Alumnus portrait

Photo shows Stefan Rüscher

Stefan Rüscher
Graduated in September 2003


  • August 1998 – July 2000
    Trained as a bank clerk
  • August 2000 – March 2001
    Worked in the Bundesbank's Payments Department
  • April 2001 – August 2003
    Studied at the Bundesbank's University of Applied Sciences in Hachenburg
  • September 2003 – October 2014
    Analyst in the field of regional, special-purpose and foreign banks at the Bundesbank's Regional Office in North Rhine-Westphalia
  • Since November 2014
    Bundesbank representative in two Joint Supervisory Teams of the European Central Bank, working from Düsseldorf


What tasks are you currently working on?

I am currently a member of two of the ECB's Joint Supervisory Teams (JSTs), each monitoring a large European banking group. Incidentally, the head of one of the JSTs is a former fellow student who graduated in the same year as me and now works for the ECB. Together with colleagues from the German Federal Financial Supervisory Authority (BaFin) and the Bundesbank, who are also members of these JSTs, I am mainly in charge of ongoing supervision of the German subsidiaries of these banking groups. In addition, expert groups are currently being formed within the JSTs, which themselves only became operational in November 2014, to look into particular risks, working on a cross-border basis and focusing on specific subject areas. Being part of an expert group within a JST provides all JST members with interesting insights at banking-group level. Carrying out day-to-day operations in English and the ECB's more quantitative approach represent a certain challenge.
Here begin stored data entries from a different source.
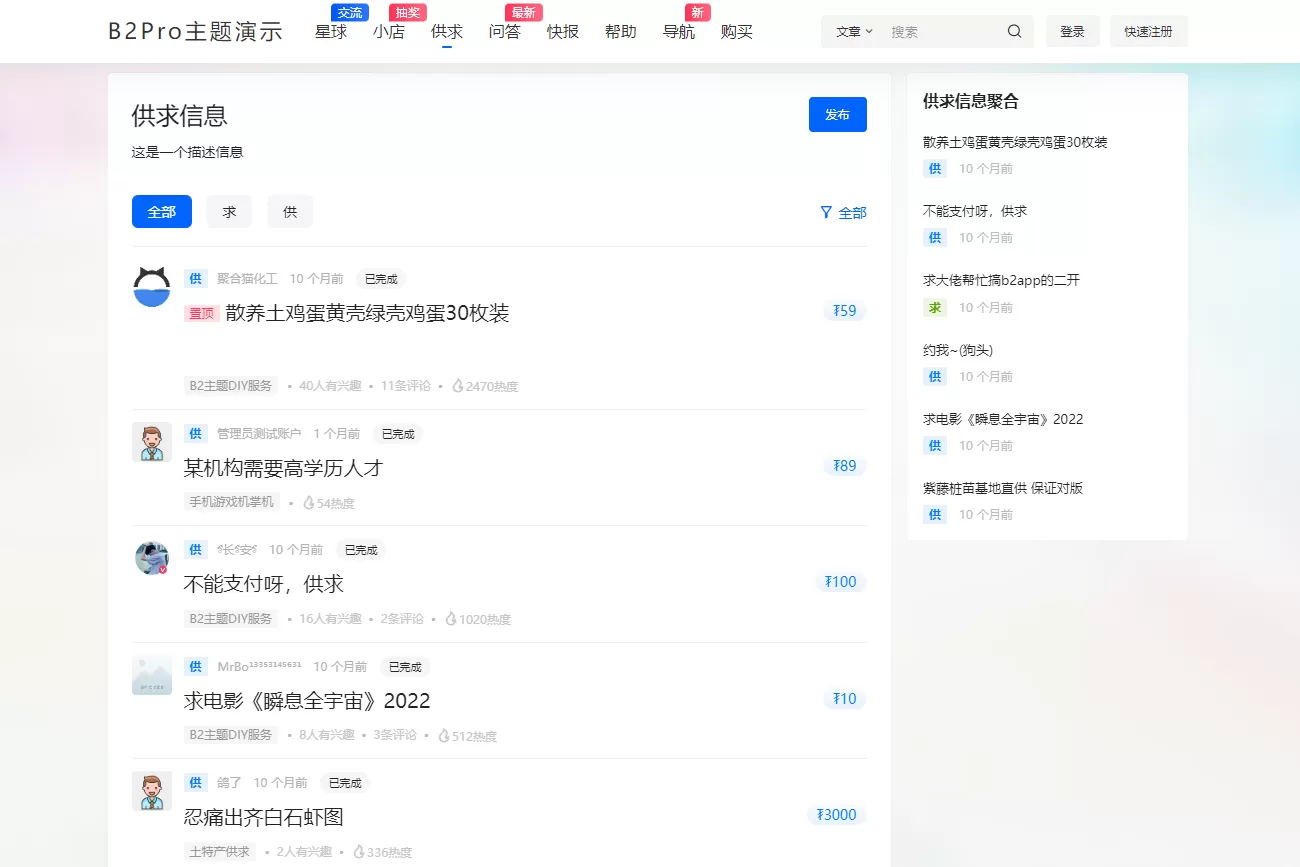Click the 快速注册 button
Viewport: 1300px width, 867px height.
pyautogui.click(x=1148, y=32)
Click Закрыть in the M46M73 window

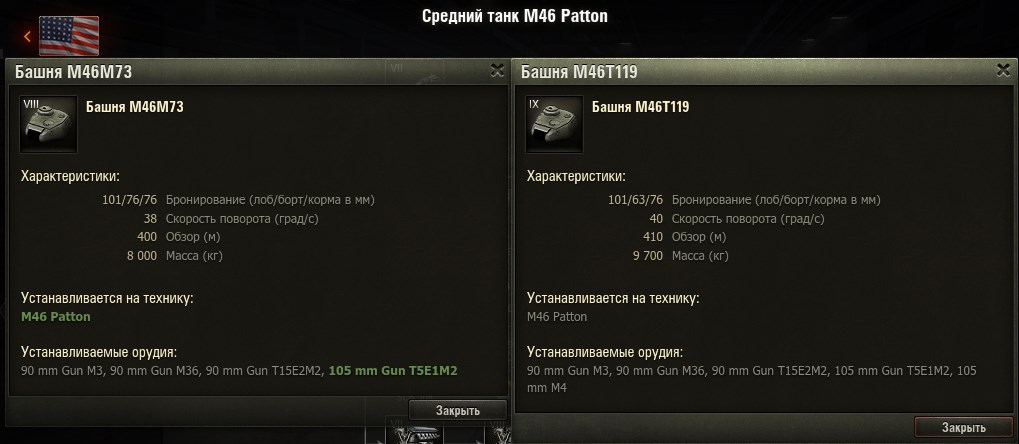pyautogui.click(x=458, y=410)
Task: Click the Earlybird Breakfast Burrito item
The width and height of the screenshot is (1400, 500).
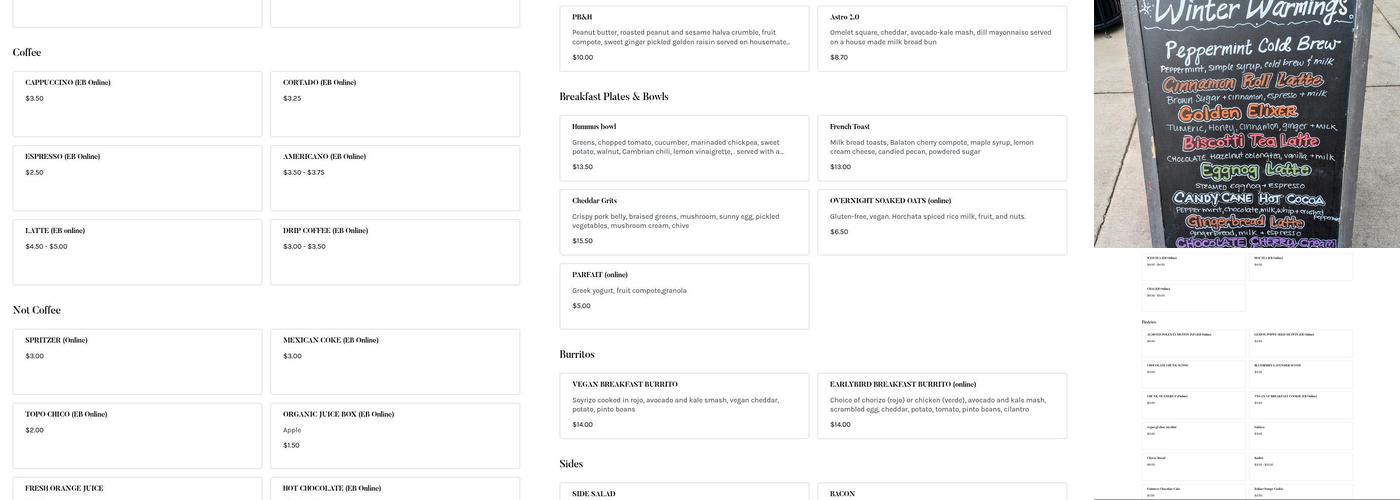Action: point(942,406)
In any case, working in a JST is really exciting, in particular due to the close cooperation with colleagues from the ECB and other national supervisory authorities.
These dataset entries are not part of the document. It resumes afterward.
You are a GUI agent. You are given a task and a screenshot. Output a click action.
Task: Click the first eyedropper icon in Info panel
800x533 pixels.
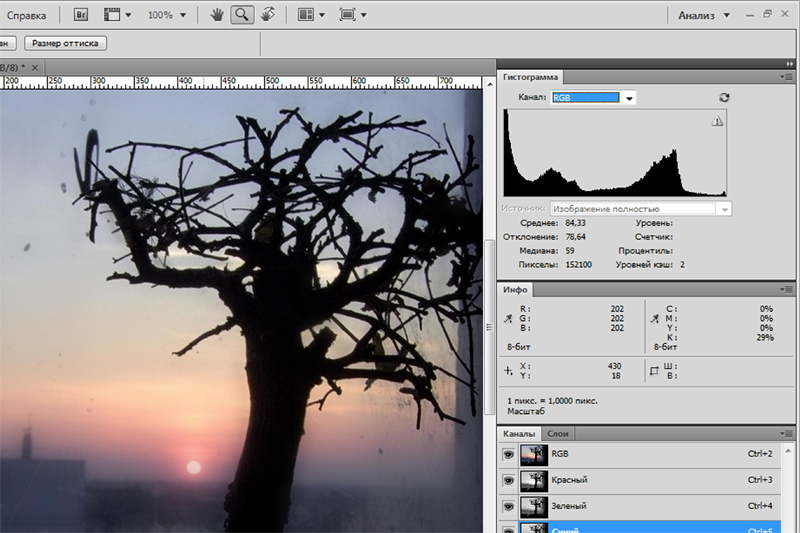[508, 319]
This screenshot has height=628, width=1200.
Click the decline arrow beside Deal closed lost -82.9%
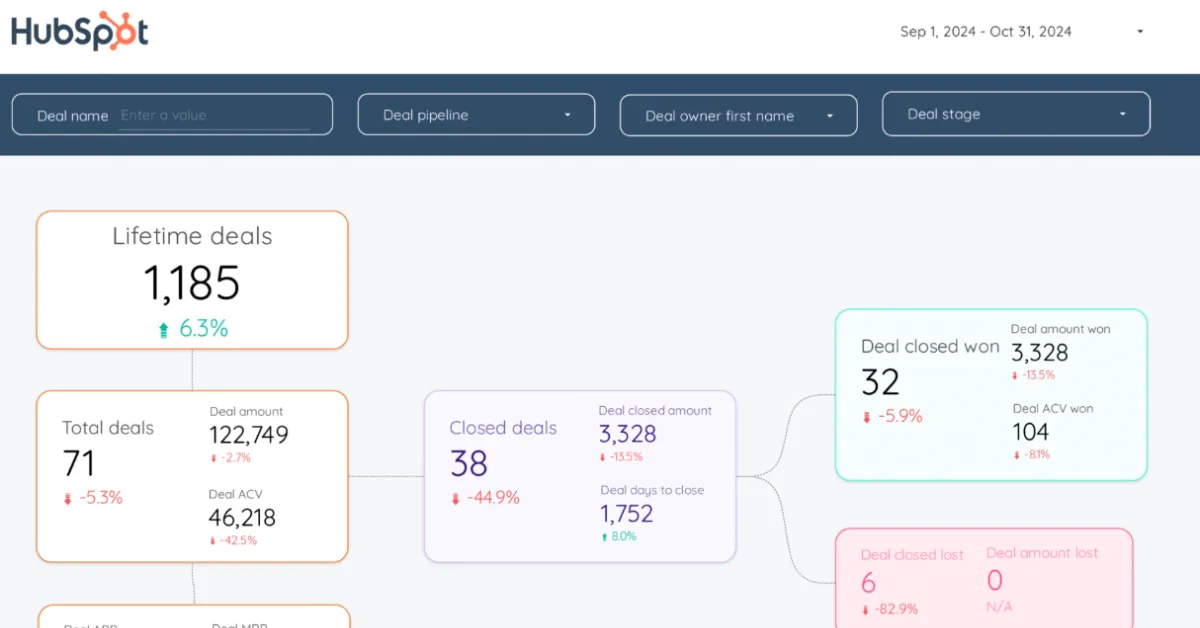click(x=864, y=608)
How did your studies at the Bundesbank's University of Applied Sciences prepare you for the requirements of your career, especially your current position?

The course in Hachenburg thoroughly prepares students for a career in banking supervision, without neglecting the other business areas of the Bundesbank and topics relating to general business administration. The prospect of being able to apply what you are taught as part of the course provides students with additional motivation. Experience shows that entering banking supervision is easier for Hachenburg graduates than "externals".

In what way has studying at the Bundesbank's University of Applied Sciences influenced you?

Maybe the merely one and a half years spent in Hachenburg were not long enough to influence us in a significant way. My impression is that it is not the university's objective to influence students, but to convey and develop knowledge and skills.

What was the biggest challenge you faced while studying?

The greatest challenge was undoubtedly finding the necessary time to study while also making use of the extensive range of leisure activities on offer in Hachenburg, especially in the area of sports. I also used to go out on my racing bike around Hachenburg quite a lot, often played tennis and took part in the dance course which was offered to us students. The time in Hachenburg simply went by too fast! However, the long and frequent journeys which some of my fellow students had to make between their homes and Hachenburg were a challenge, as was the unfamiliar boarding-school-like life on campus.

Do you still feel connected to "your" university?

Of course! The good memories of my time in Hachenburg always come back when I return there to hold small practical lectures. Another very positive experience is to meet alumni from the same graduation year at work because our time together at the Bundesbank's university really created a team spirit.